O advogado Raoni Vita intenta apresentar-se como porta-voz de tais segmentos. Ele afirma textualmente, na justificativa da iniciativa que tomou a peito: “Esta é uma grande oportunidade para exercermos nossa cidadania e defendermos o direito de participação popular direta na tomada de decisões, mas isso somente será possível com a ajuda e o engajamento da população da nossa Capital”. O mandado de injunção que ele impetrou no Tribunal Regional Eleitoral já deflagrou o processo sobre a viabilidade ou não de mudança do nome da Capital, com a Corte expedindo o rito inerente ao encaminhamento de tais demandas, com manifestação de partes interessadas ou legalmente acostadas, como a Assembleia Legislativa da Paraíba, instituição que agrega representantes do povo, nas suas diversas esferas sociais. Ou seja, vai se tornando irreversível o corolário advindo da ideia-motriz de se dar outra denominação à Capital do Estado da Paraíba, decantada, ainda agora, no carnaval de São Paulo, como ponto extremo oriental das Américas.

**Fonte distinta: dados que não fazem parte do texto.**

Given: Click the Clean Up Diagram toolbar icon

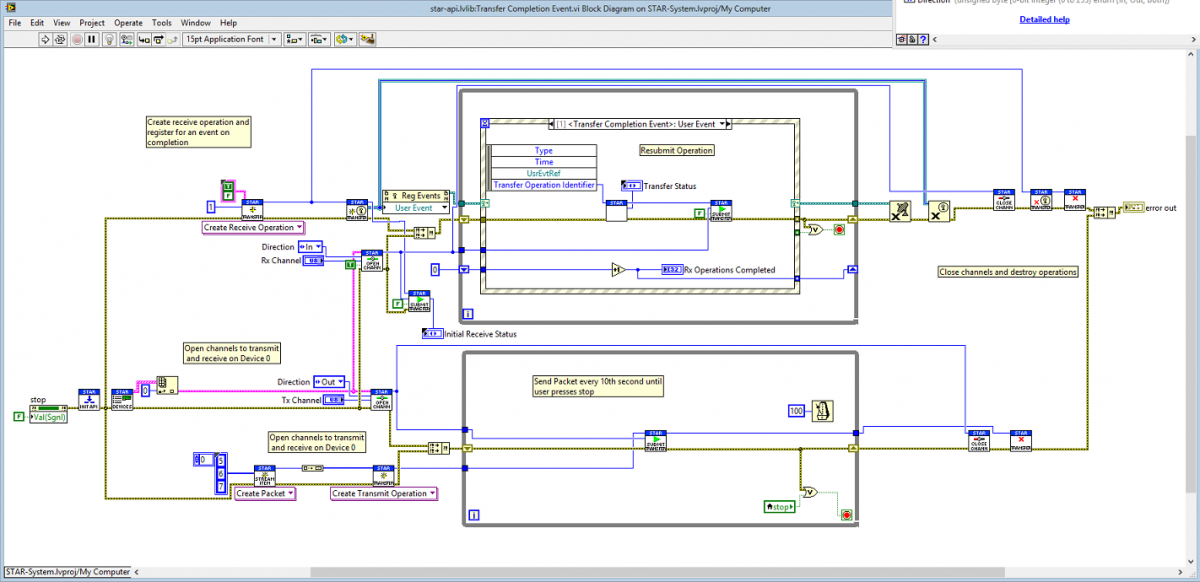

Em outras ocasiões, agentes políticos tentaram inserir a mudança do nome da Capital, invocando, inclusive, pretextos de ordem econômica, como o de que a atual denominação não é eficaz para o marketing que possa atrair investimentos e turistas, com isto favorecendo uma divulgação mais ampla das potencialidades aqui existentes e, colateralmente, impulsionando o projeto de desenvolvimento local, cujo reforço seria imprescindível para fazer frente à competição com Estados supostamente mais atrativos da própria região Nordeste, sem falar nos Estados do Sul e Centro-Sul, que historicamente estão mais avançados nos níveis de progresso e bem-estar. O ex-deputado estadual Inaldo Leitão, que foi presidente da Assembleia Legislativa da Paraíba, tentou articular movimento cujo desideratum fosse a escolha de outro nome para a Capital, mas enfrentou fortes resistências partidas dos grupos anti-mudancistas.
O ex-vereador, músico e cantor Flávio Eduardo “Fuba” chegou a constituir agrupamento intitulado “Movimento Paraíba Capital Parahyba”, aglutinando historiadores, jornalistas, artistas, estudantes e educadores, e fez-se mesmo uma coleta de assinaturas para pedir à Assembleia Legislativa que adotasse o plebiscito. Raoni garante que a eventual realização do plebiscito no próximo ano será precedida por ampla campanha de esclarecimenttt e informação à população, com liberdade para a sugestão de nomes pelos integrantes da sociedade. O plebiscito tem tudo para elucidar de vez a pendenga em torno de episódios que ainda geram impacto no âmbito da sociedade paraibana.